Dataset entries
-=-=-
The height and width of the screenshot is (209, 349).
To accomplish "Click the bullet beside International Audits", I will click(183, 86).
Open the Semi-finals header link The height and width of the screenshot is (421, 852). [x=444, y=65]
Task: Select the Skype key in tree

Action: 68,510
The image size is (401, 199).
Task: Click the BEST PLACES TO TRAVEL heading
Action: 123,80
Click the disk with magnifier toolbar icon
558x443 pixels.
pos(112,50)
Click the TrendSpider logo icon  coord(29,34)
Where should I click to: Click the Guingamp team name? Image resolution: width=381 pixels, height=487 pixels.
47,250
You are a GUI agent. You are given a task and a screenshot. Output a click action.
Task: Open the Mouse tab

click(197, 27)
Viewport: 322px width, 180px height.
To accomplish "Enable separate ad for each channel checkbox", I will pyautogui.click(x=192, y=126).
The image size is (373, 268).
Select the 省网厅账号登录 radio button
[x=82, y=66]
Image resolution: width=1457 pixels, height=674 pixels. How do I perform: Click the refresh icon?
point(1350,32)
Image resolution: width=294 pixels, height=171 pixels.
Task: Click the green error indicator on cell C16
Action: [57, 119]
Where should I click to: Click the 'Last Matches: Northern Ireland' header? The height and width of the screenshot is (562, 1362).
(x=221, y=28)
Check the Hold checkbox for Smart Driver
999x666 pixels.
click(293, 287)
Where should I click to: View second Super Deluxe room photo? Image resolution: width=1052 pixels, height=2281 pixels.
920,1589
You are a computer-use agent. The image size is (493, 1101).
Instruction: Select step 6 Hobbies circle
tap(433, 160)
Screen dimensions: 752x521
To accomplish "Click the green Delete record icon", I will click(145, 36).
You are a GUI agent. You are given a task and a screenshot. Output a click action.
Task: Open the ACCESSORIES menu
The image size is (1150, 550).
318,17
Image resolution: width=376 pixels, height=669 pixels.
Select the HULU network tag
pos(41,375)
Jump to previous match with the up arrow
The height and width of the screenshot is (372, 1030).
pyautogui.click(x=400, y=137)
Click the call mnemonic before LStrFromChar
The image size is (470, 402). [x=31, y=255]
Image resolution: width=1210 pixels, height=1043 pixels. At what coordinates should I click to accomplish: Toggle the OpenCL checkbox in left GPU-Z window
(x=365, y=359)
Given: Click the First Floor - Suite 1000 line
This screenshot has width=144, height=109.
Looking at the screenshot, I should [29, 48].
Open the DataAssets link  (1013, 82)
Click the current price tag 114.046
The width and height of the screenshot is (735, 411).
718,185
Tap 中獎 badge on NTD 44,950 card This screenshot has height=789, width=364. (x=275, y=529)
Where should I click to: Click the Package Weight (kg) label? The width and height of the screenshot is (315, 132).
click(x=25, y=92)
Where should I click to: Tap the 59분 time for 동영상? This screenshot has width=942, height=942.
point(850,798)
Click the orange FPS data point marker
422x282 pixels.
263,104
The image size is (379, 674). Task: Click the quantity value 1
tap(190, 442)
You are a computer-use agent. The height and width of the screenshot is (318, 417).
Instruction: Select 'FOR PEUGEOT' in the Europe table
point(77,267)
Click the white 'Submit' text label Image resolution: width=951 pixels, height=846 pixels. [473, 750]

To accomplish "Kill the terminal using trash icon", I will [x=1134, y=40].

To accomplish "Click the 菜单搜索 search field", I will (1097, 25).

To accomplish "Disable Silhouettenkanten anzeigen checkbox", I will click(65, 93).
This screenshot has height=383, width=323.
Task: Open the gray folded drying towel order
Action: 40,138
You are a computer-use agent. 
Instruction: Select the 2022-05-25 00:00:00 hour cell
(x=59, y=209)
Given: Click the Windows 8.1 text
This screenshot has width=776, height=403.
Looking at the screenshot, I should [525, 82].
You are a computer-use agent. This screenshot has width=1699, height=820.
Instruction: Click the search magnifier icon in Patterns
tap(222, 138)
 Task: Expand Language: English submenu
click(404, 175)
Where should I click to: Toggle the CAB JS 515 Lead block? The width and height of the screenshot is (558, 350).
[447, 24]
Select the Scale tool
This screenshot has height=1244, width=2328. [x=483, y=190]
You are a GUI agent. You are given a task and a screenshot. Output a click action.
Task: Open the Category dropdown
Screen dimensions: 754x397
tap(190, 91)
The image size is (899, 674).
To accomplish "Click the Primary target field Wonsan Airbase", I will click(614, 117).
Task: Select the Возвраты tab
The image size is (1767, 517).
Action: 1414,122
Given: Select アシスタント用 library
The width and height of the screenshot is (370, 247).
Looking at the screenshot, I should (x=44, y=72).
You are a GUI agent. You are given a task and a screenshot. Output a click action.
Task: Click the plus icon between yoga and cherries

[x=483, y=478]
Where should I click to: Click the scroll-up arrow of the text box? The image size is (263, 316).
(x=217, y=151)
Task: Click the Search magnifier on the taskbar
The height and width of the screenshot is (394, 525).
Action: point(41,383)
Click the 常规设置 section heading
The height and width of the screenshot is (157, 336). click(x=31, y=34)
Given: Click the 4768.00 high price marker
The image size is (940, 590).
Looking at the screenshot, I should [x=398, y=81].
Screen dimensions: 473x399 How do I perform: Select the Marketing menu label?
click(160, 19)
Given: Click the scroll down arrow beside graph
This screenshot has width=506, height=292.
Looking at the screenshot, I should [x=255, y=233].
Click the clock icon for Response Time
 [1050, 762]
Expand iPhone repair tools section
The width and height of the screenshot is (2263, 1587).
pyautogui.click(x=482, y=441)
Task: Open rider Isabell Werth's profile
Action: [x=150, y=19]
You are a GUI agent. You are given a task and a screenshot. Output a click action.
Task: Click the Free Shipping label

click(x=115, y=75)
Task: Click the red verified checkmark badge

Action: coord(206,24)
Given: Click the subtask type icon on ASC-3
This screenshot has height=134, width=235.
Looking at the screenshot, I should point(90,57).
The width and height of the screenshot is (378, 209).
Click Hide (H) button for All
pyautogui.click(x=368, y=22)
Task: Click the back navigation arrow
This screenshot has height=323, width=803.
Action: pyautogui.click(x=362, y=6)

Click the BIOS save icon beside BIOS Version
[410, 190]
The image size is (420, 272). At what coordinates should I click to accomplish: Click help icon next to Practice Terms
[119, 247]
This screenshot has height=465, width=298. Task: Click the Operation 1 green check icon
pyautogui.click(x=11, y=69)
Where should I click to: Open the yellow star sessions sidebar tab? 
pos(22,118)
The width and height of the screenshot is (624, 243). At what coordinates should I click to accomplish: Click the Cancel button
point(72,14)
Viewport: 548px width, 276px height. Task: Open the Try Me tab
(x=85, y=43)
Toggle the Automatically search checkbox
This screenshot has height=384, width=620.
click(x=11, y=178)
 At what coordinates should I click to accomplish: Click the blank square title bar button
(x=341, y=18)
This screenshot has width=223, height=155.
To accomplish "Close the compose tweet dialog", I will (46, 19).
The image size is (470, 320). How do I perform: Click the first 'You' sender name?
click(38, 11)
-=-=-
● Activity
All lines of the data above must be returned exactly.

● Solution to the problem
The height and width of the screenshot is (209, 349).
To accomplish "Click the bullet beside International Audits", I will click(183, 86).
Open the Semi-finals header link The height and width of the screenshot is (421, 852). [x=444, y=65]
Task: Select the Skype key in tree

Action: 68,510
The image size is (401, 199).
Task: Click the BEST PLACES TO TRAVEL heading
Action: 123,80
Click the disk with magnifier toolbar icon
558x443 pixels.
pos(112,50)
Click the TrendSpider logo icon  coord(29,34)
Where should I click to: Click the Guingamp team name? Image resolution: width=381 pixels, height=487 pixels.
47,250
You are a GUI agent. You are given a task and a screenshot. Output a click action.
Task: Open the Mouse tab

click(197, 27)
Viewport: 322px width, 180px height.
To accomplish "Enable separate ad for each channel checkbox", I will pyautogui.click(x=192, y=126).
The image size is (373, 268).
Select the 省网厅账号登录 radio button
[x=82, y=66]
Image resolution: width=1457 pixels, height=674 pixels. How do I perform: Click the refresh icon?
point(1350,32)
Image resolution: width=294 pixels, height=171 pixels.
Task: Click the green error indicator on cell C16
Action: [57, 119]
Where should I click to: Click the 'Last Matches: Northern Ireland' header? The height and width of the screenshot is (562, 1362).
(x=221, y=28)
Check the Hold checkbox for Smart Driver
999x666 pixels.
click(293, 287)
Where should I click to: View second Super Deluxe room photo? Image resolution: width=1052 pixels, height=2281 pixels.
920,1589
You are a computer-use agent. The image size is (493, 1101).
Instruction: Select step 6 Hobbies circle
tap(433, 160)
Screen dimensions: 752x521
To accomplish "Click the green Delete record icon", I will click(145, 36).
You are a GUI agent. You are given a task and a screenshot. Output a click action.
Task: Open the ACCESSORIES menu
The image size is (1150, 550).
318,17
Image resolution: width=376 pixels, height=669 pixels.
Select the HULU network tag
pos(41,375)
Jump to previous match with the up arrow
The height and width of the screenshot is (372, 1030).
pyautogui.click(x=400, y=137)
Click the call mnemonic before LStrFromChar
The image size is (470, 402). [x=31, y=255]
Image resolution: width=1210 pixels, height=1043 pixels. At what coordinates should I click to accomplish: Toggle the OpenCL checkbox in left GPU-Z window
(x=365, y=359)
Given: Click the First Floor - Suite 1000 line
This screenshot has width=144, height=109.
Looking at the screenshot, I should [29, 48].
Open the DataAssets link  (1013, 82)
Click the current price tag 114.046
The width and height of the screenshot is (735, 411).
718,185
Tap 中獎 badge on NTD 44,950 card This screenshot has height=789, width=364. (x=275, y=529)
Where should I click to: Click the Package Weight (kg) label? The width and height of the screenshot is (315, 132).
click(x=25, y=92)
Where should I click to: Tap the 59분 time for 동영상? This screenshot has width=942, height=942.
point(850,798)
Click the orange FPS data point marker
422x282 pixels.
263,104
The image size is (379, 674). Task: Click the quantity value 1
tap(190, 442)
You are a computer-use agent. The height and width of the screenshot is (318, 417).
Instruction: Select 'FOR PEUGEOT' in the Europe table
point(77,267)
Click the white 'Submit' text label Image resolution: width=951 pixels, height=846 pixels. [473, 750]

To accomplish "Kill the terminal using trash icon", I will [x=1134, y=40].

To accomplish "Click the 菜单搜索 search field", I will (1097, 25).

To accomplish "Disable Silhouettenkanten anzeigen checkbox", I will click(65, 93).
This screenshot has height=383, width=323.
Task: Open the gray folded drying towel order
Action: 40,138
You are a computer-use agent. 
Instruction: Select the 2022-05-25 00:00:00 hour cell
(x=59, y=209)
Given: Click the Windows 8.1 text
This screenshot has width=776, height=403.
Looking at the screenshot, I should [525, 82].
You are a computer-use agent. This screenshot has width=1699, height=820.
Instruction: Click the search magnifier icon in Patterns
tap(222, 138)
 Task: Expand Language: English submenu
click(404, 175)
Where should I click to: Toggle the CAB JS 515 Lead block? The width and height of the screenshot is (558, 350).
[447, 24]
Select the Scale tool
This screenshot has height=1244, width=2328. [x=483, y=190]
You are a GUI agent. You are given a task and a screenshot. Output a click action.
Task: Open the Category dropdown
Screen dimensions: 754x397
tap(190, 91)
The image size is (899, 674).
To accomplish "Click the Primary target field Wonsan Airbase", I will click(614, 117).
Task: Select the Возвраты tab
The image size is (1767, 517).
Action: 1414,122
Given: Select アシスタント用 library
The width and height of the screenshot is (370, 247).
Looking at the screenshot, I should (x=44, y=72).
You are a GUI agent. You are given a task and a screenshot. Output a click action.
Task: Click the plus icon between yoga and cherries

[x=483, y=478]
Where should I click to: Click the scroll-up arrow of the text box? The image size is (263, 316).
(x=217, y=151)
Task: Click the Search magnifier on the taskbar
The height and width of the screenshot is (394, 525).
Action: point(41,383)
Click the 常规设置 section heading
The height and width of the screenshot is (157, 336). click(x=31, y=34)
Given: Click the 4768.00 high price marker
The image size is (940, 590).
Looking at the screenshot, I should [x=398, y=81].
Screen dimensions: 473x399 How do I perform: Select the Marketing menu label?
click(160, 19)
Given: Click the scroll down arrow beside graph
This screenshot has width=506, height=292.
Looking at the screenshot, I should [x=255, y=233].
Click the clock icon for Response Time
 [1050, 762]
Expand iPhone repair tools section
The width and height of the screenshot is (2263, 1587).
pyautogui.click(x=482, y=441)
Task: Open rider Isabell Werth's profile
Action: [x=150, y=19]
You are a GUI agent. You are given a task and a screenshot. Output a click action.
Task: Click the Free Shipping label

click(x=115, y=75)
Task: Click the red verified checkmark badge

Action: coord(206,24)
Given: Click the subtask type icon on ASC-3
This screenshot has height=134, width=235.
Looking at the screenshot, I should point(90,57).
The width and height of the screenshot is (378, 209).
Click Hide (H) button for All
pyautogui.click(x=368, y=22)
Task: Click the back navigation arrow
This screenshot has height=323, width=803.
Action: pyautogui.click(x=362, y=6)

Click the BIOS save icon beside BIOS Version
[410, 190]
The image size is (420, 272). At what coordinates should I click to accomplish: Click help icon next to Practice Terms
[119, 247]
This screenshot has height=465, width=298. Task: Click the Operation 1 green check icon
pyautogui.click(x=11, y=69)
Where should I click to: Open the yellow star sessions sidebar tab? 
pos(22,118)
The width and height of the screenshot is (624, 243). At what coordinates should I click to accomplish: Click the Cancel button
point(72,14)
Viewport: 548px width, 276px height. Task: Open the Try Me tab
(x=85, y=43)
Toggle the Automatically search checkbox
This screenshot has height=384, width=620.
click(x=11, y=178)
 At what coordinates should I click to accomplish: Click the blank square title bar button
(x=341, y=18)
This screenshot has width=223, height=155.
To accomplish "Close the compose tweet dialog", I will (46, 19).
The image size is (470, 320). How do I perform: Click the first 'You' sender name?
click(38, 11)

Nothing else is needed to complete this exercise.